#### Dataset excerpts:
———
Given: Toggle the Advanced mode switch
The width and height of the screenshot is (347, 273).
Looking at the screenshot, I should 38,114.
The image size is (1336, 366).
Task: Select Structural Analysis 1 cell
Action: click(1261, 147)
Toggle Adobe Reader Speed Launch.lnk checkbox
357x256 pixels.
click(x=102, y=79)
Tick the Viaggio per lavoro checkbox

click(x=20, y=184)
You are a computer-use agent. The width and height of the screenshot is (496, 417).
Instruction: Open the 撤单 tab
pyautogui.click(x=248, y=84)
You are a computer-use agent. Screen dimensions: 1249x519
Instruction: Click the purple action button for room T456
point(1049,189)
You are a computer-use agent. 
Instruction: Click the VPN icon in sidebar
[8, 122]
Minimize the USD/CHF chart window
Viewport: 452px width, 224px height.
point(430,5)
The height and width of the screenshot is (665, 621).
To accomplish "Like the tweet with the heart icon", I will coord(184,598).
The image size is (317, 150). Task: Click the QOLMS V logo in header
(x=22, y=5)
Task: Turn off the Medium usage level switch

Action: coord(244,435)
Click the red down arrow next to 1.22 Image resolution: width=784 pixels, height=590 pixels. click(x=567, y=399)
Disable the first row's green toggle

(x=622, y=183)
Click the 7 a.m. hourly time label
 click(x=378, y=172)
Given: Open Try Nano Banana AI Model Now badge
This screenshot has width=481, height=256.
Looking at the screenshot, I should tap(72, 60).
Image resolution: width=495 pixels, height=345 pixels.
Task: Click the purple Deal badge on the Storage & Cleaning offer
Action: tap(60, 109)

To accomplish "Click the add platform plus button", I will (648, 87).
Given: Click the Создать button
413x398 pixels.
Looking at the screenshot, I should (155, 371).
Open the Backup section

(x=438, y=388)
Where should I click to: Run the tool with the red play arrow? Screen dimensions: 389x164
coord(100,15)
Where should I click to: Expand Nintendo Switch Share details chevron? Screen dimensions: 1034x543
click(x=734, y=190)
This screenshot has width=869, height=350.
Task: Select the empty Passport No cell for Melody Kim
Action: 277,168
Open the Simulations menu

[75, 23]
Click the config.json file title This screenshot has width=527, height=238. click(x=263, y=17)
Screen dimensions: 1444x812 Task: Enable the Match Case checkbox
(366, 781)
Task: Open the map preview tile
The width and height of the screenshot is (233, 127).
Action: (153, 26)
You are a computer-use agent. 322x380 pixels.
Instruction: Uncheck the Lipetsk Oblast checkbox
———
#### Task objective:
Copy out every one of the lines above verbatim.

#### Result for this exercise:
Given: Toggle the Advanced mode switch
The width and height of the screenshot is (347, 273).
Looking at the screenshot, I should 38,114.
The image size is (1336, 366).
Task: Select Structural Analysis 1 cell
Action: click(1261, 147)
Toggle Adobe Reader Speed Launch.lnk checkbox
357x256 pixels.
click(x=102, y=79)
Tick the Viaggio per lavoro checkbox

click(x=20, y=184)
You are a computer-use agent. The width and height of the screenshot is (496, 417).
Instruction: Open the 撤单 tab
pyautogui.click(x=248, y=84)
You are a computer-use agent. Screen dimensions: 1249x519
Instruction: Click the purple action button for room T456
point(1049,189)
You are a computer-use agent. 
Instruction: Click the VPN icon in sidebar
[8, 122]
Minimize the USD/CHF chart window
Viewport: 452px width, 224px height.
point(430,5)
The height and width of the screenshot is (665, 621).
To accomplish "Like the tweet with the heart icon", I will coord(184,598).
The image size is (317, 150). Task: Click the QOLMS V logo in header
(x=22, y=5)
Task: Turn off the Medium usage level switch

Action: coord(244,435)
Click the red down arrow next to 1.22 Image resolution: width=784 pixels, height=590 pixels. click(x=567, y=399)
Disable the first row's green toggle

(x=622, y=183)
Click the 7 a.m. hourly time label
 click(x=378, y=172)
Given: Open Try Nano Banana AI Model Now badge
This screenshot has width=481, height=256.
Looking at the screenshot, I should tap(72, 60).
Image resolution: width=495 pixels, height=345 pixels.
Task: Click the purple Deal badge on the Storage & Cleaning offer
Action: tap(60, 109)

To accomplish "Click the add platform plus button", I will (648, 87).
Given: Click the Создать button
413x398 pixels.
Looking at the screenshot, I should (155, 371).
Open the Backup section

(x=438, y=388)
Where should I click to: Run the tool with the red play arrow? Screen dimensions: 389x164
coord(100,15)
Where should I click to: Expand Nintendo Switch Share details chevron? Screen dimensions: 1034x543
click(x=734, y=190)
This screenshot has width=869, height=350.
Task: Select the empty Passport No cell for Melody Kim
Action: 277,168
Open the Simulations menu

[75, 23]
Click the config.json file title This screenshot has width=527, height=238. click(x=263, y=17)
Screen dimensions: 1444x812 Task: Enable the Match Case checkbox
(366, 781)
Task: Open the map preview tile
The width and height of the screenshot is (233, 127).
Action: (153, 26)
You are a computer-use agent. 322x380 pixels.
Instruction: Uncheck the Lipetsk Oblast checkbox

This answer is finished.